Segment Open

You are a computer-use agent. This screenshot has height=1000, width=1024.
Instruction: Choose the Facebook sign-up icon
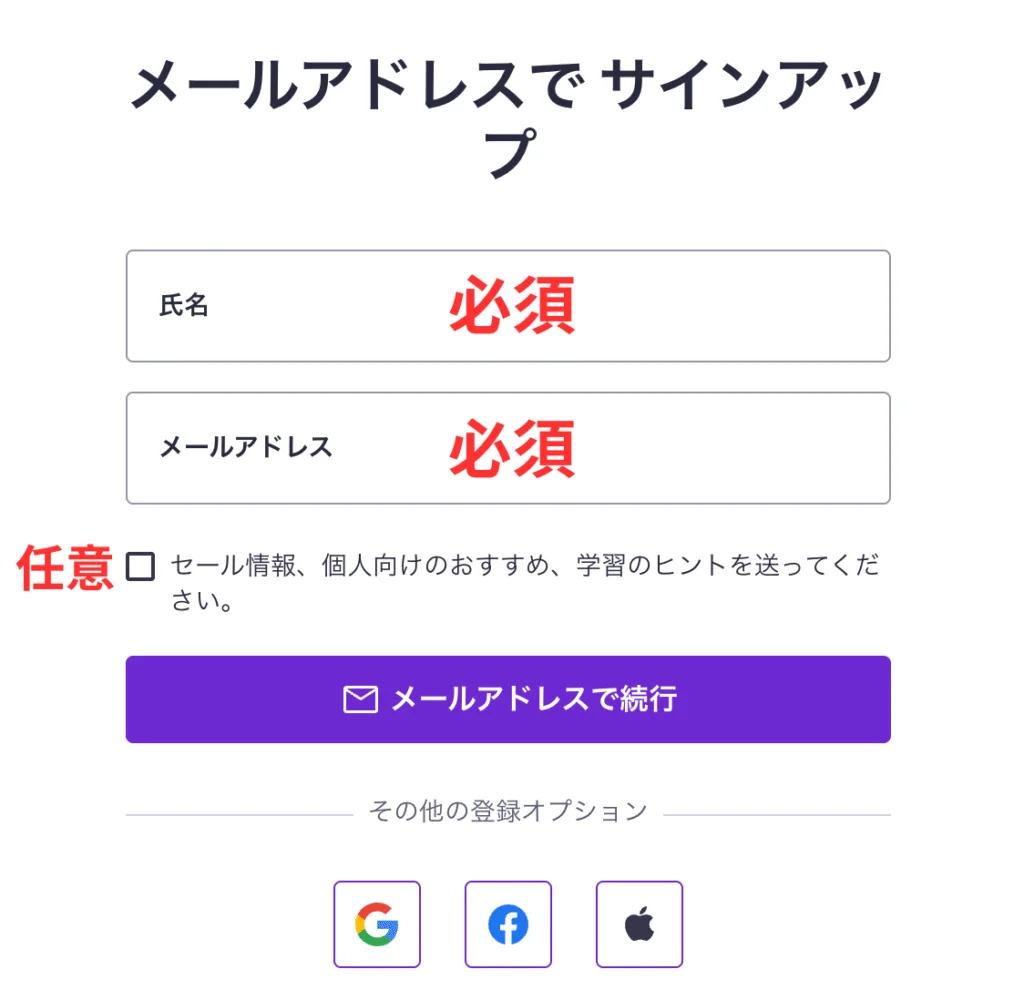click(508, 924)
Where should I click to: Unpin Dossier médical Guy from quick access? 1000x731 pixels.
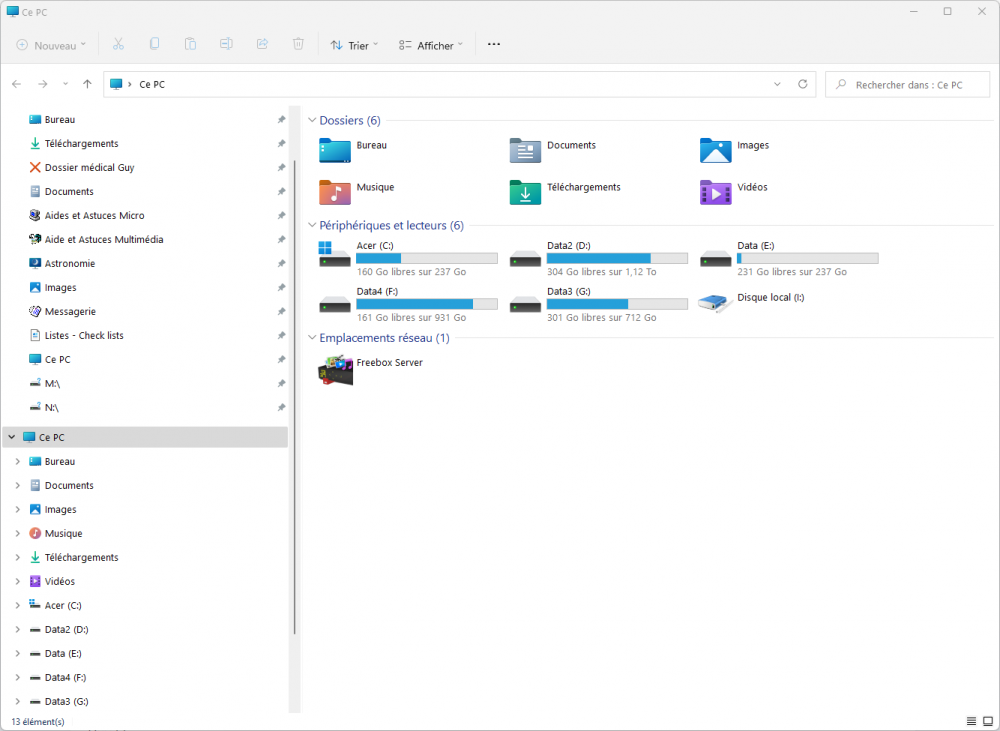click(x=281, y=168)
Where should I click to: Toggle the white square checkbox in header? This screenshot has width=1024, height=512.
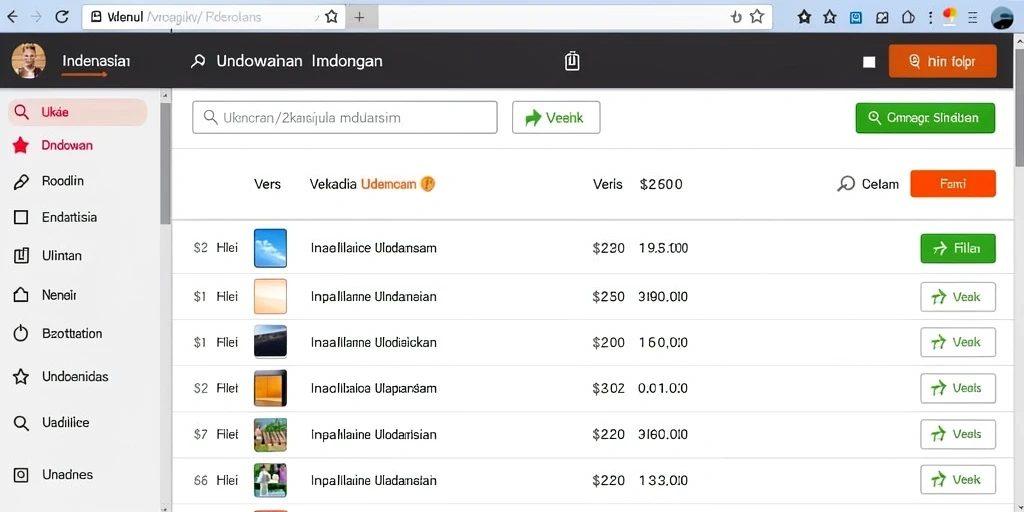tap(869, 62)
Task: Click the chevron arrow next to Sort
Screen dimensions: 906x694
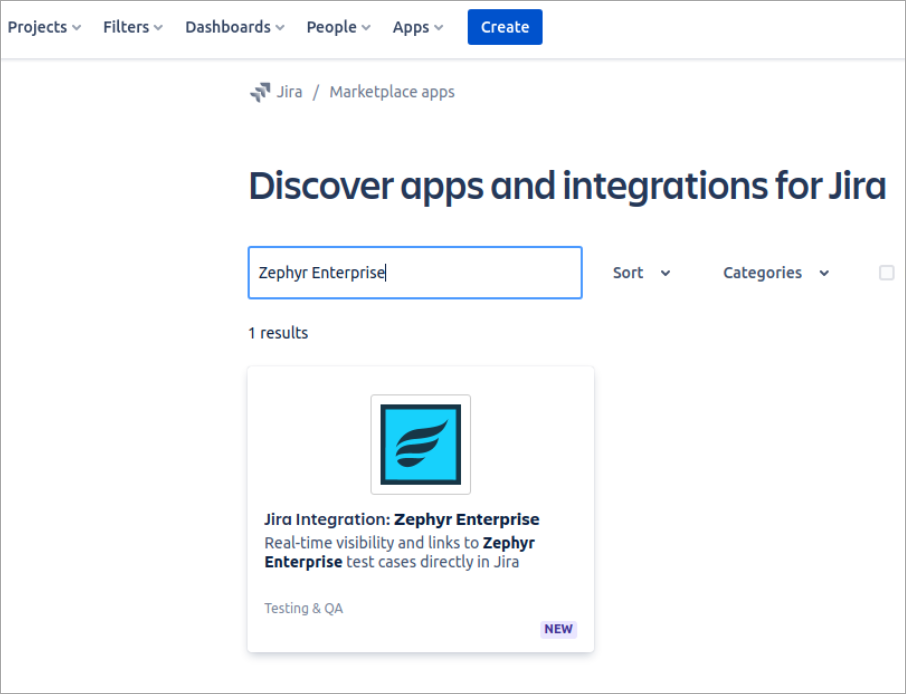Action: click(666, 273)
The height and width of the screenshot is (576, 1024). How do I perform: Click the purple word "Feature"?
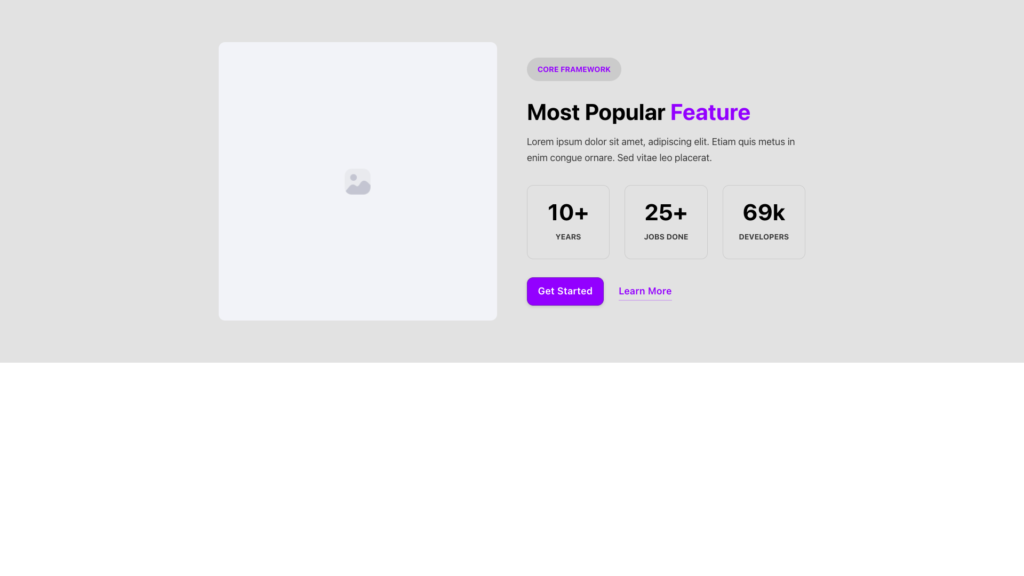[x=710, y=112]
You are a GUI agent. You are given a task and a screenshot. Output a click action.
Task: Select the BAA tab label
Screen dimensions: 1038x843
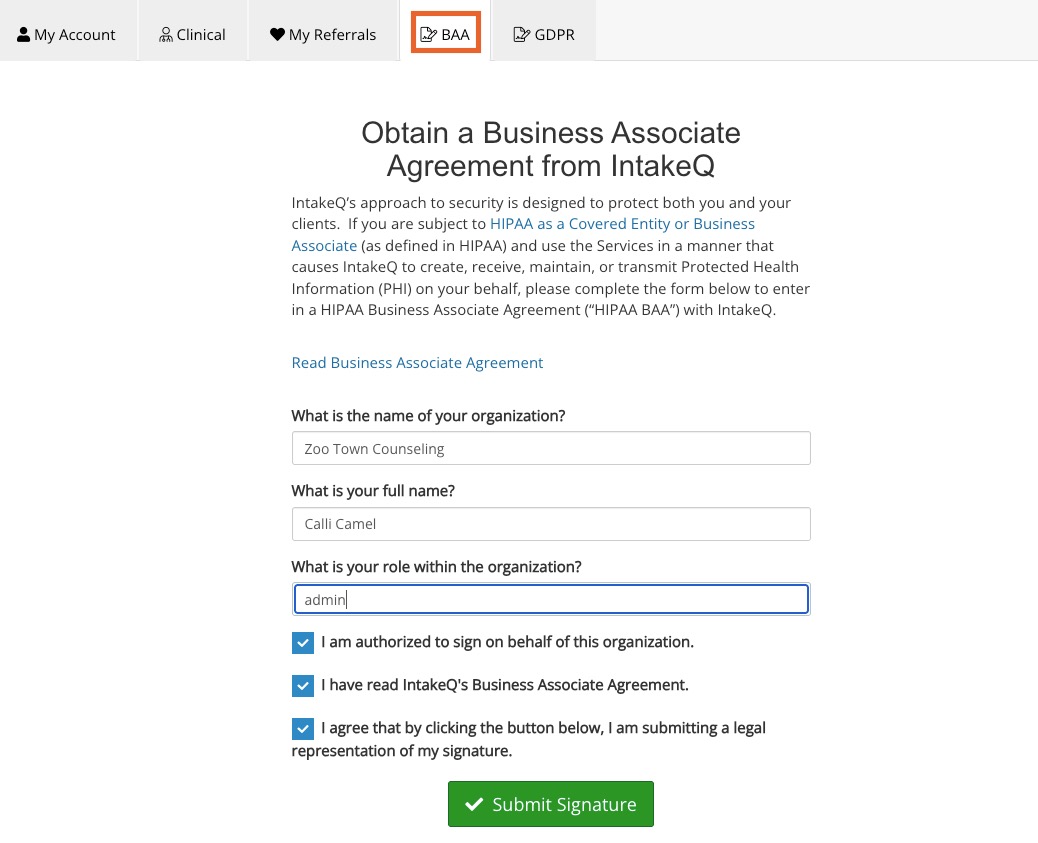(x=455, y=34)
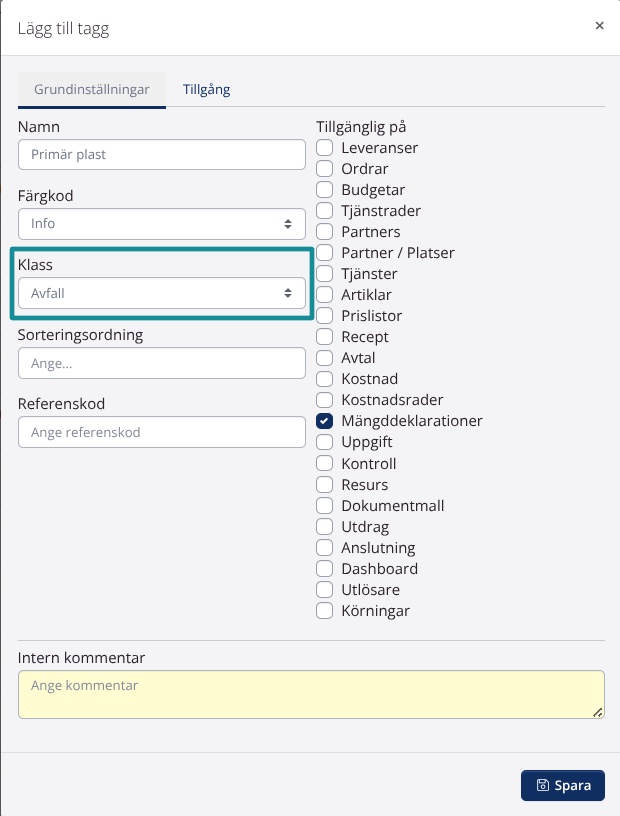Open the Färgkod dropdown showing Info
The height and width of the screenshot is (816, 620).
161,223
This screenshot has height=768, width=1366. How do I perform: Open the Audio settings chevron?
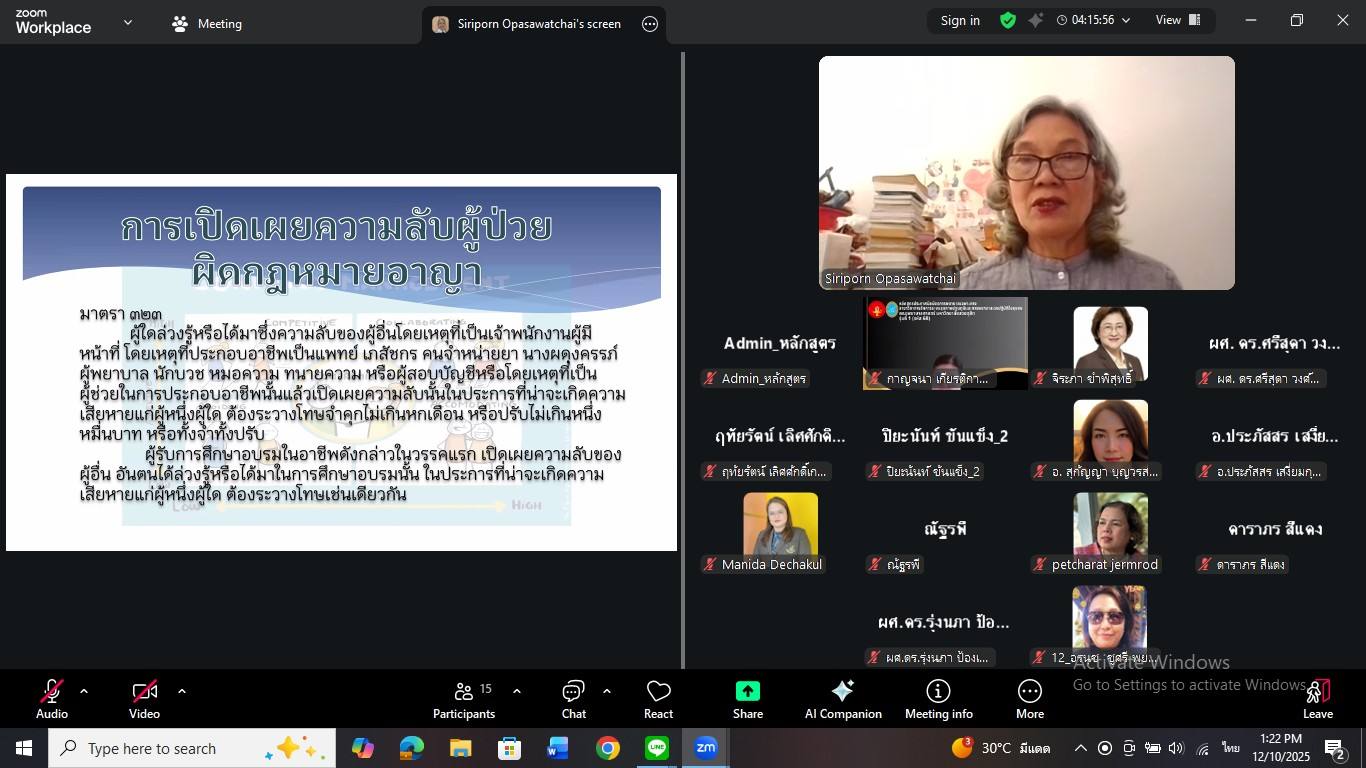(83, 690)
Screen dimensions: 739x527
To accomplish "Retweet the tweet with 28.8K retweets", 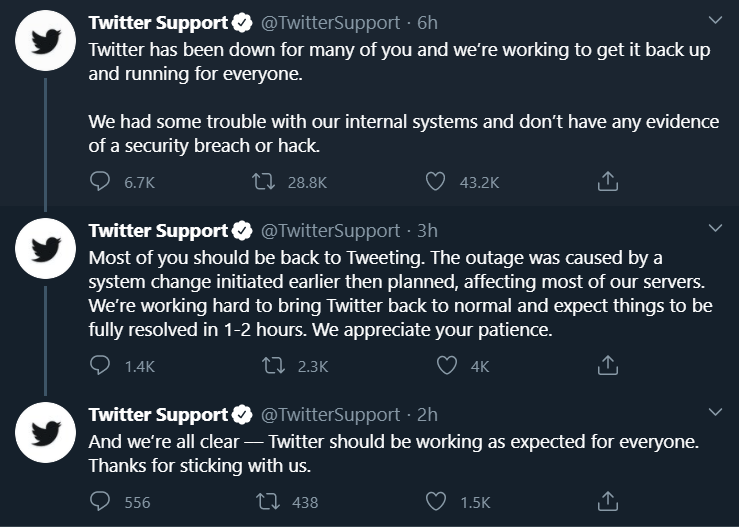I will click(263, 181).
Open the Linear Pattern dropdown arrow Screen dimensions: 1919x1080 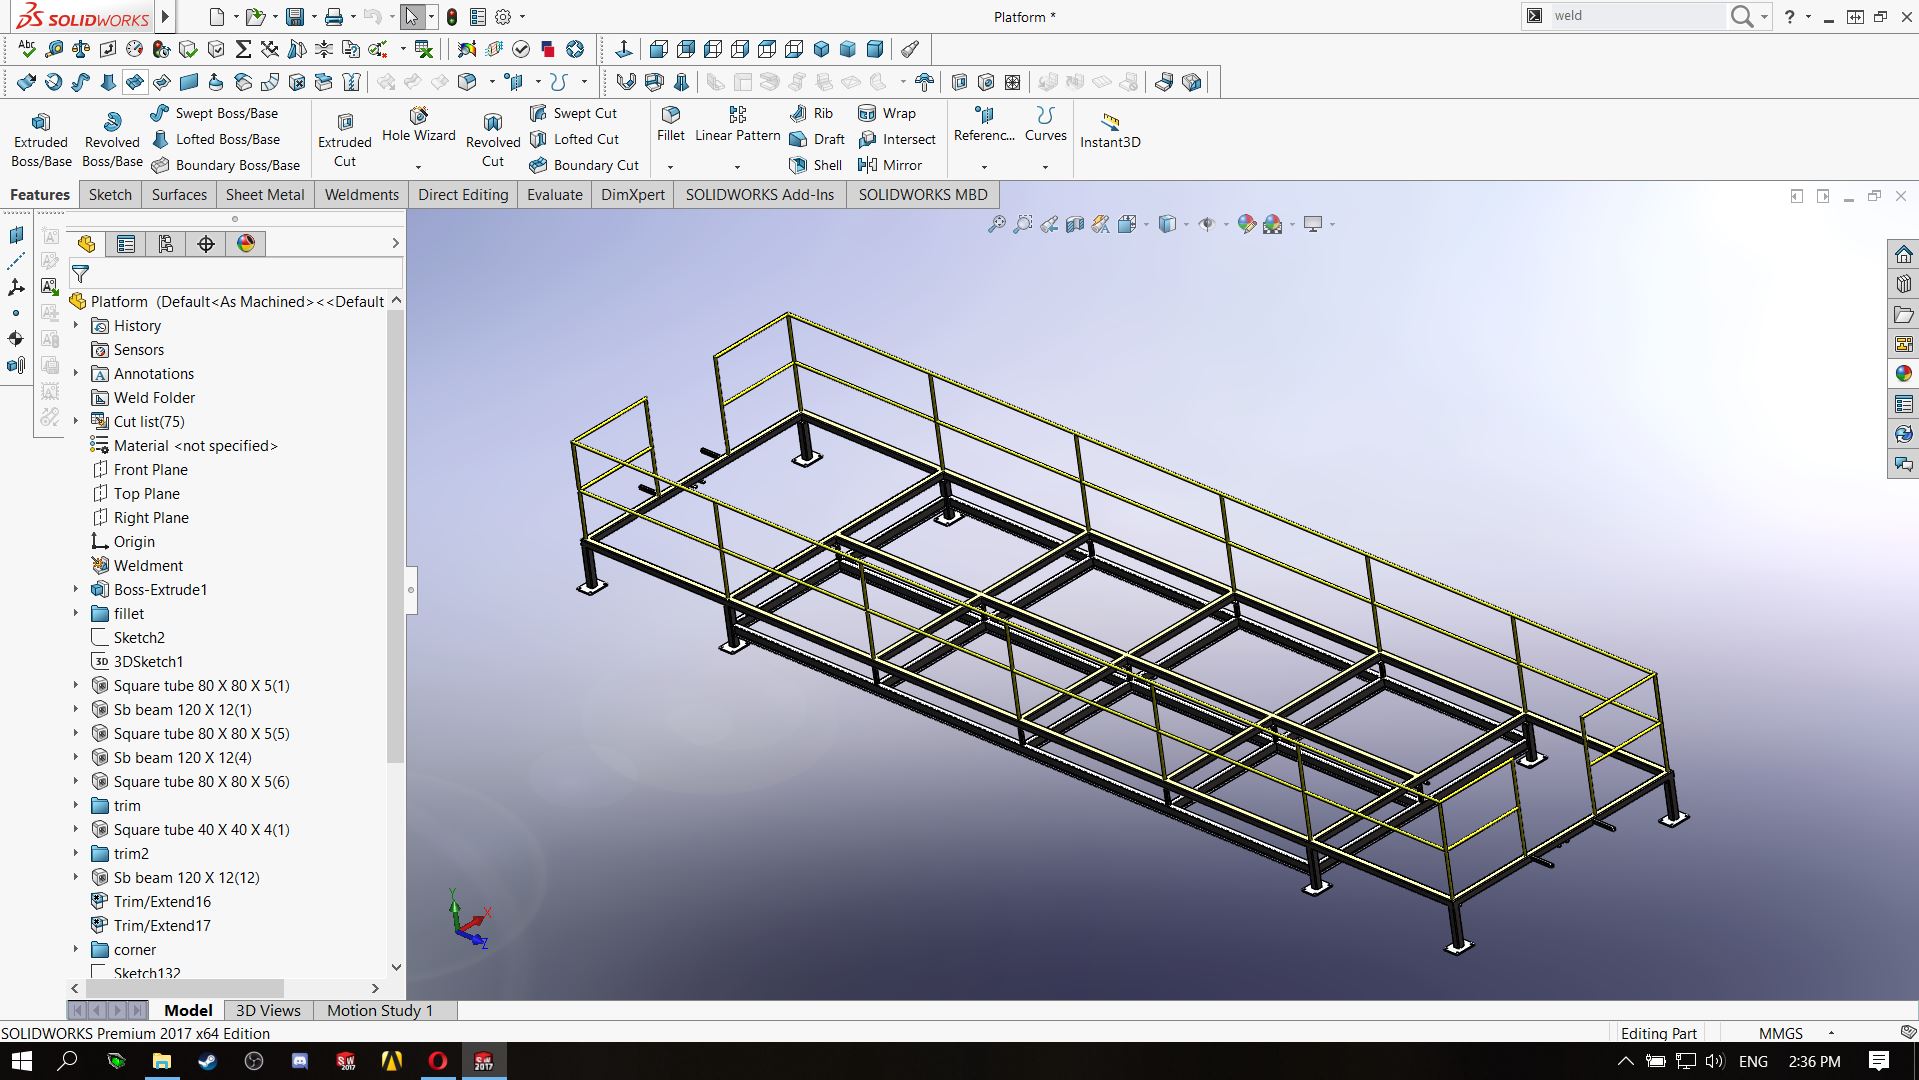coord(737,167)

Segment Closed

Beginning with the line that contains "Where should I click to: Unpin", write out the lines of the material above exactly, and end with the line that contains "Task: Select the BAA tab label". Omit the pictures.

*REPLY*.
Where should I click to: Unpin Dossier médical Guy from quick access? 1000x731 pixels.
click(x=281, y=168)
Where should I click to: Toggle the white square checkbox in header? This screenshot has width=1024, height=512.
tap(869, 62)
Task: Click the chevron arrow next to Sort
Screen dimensions: 906x694
Action: click(666, 273)
The height and width of the screenshot is (576, 1024). How do I perform: Click the purple word "Feature"?
[x=710, y=112]
You are a GUI agent. You are given a task and a screenshot. Output a click action.
Task: Select the BAA tab label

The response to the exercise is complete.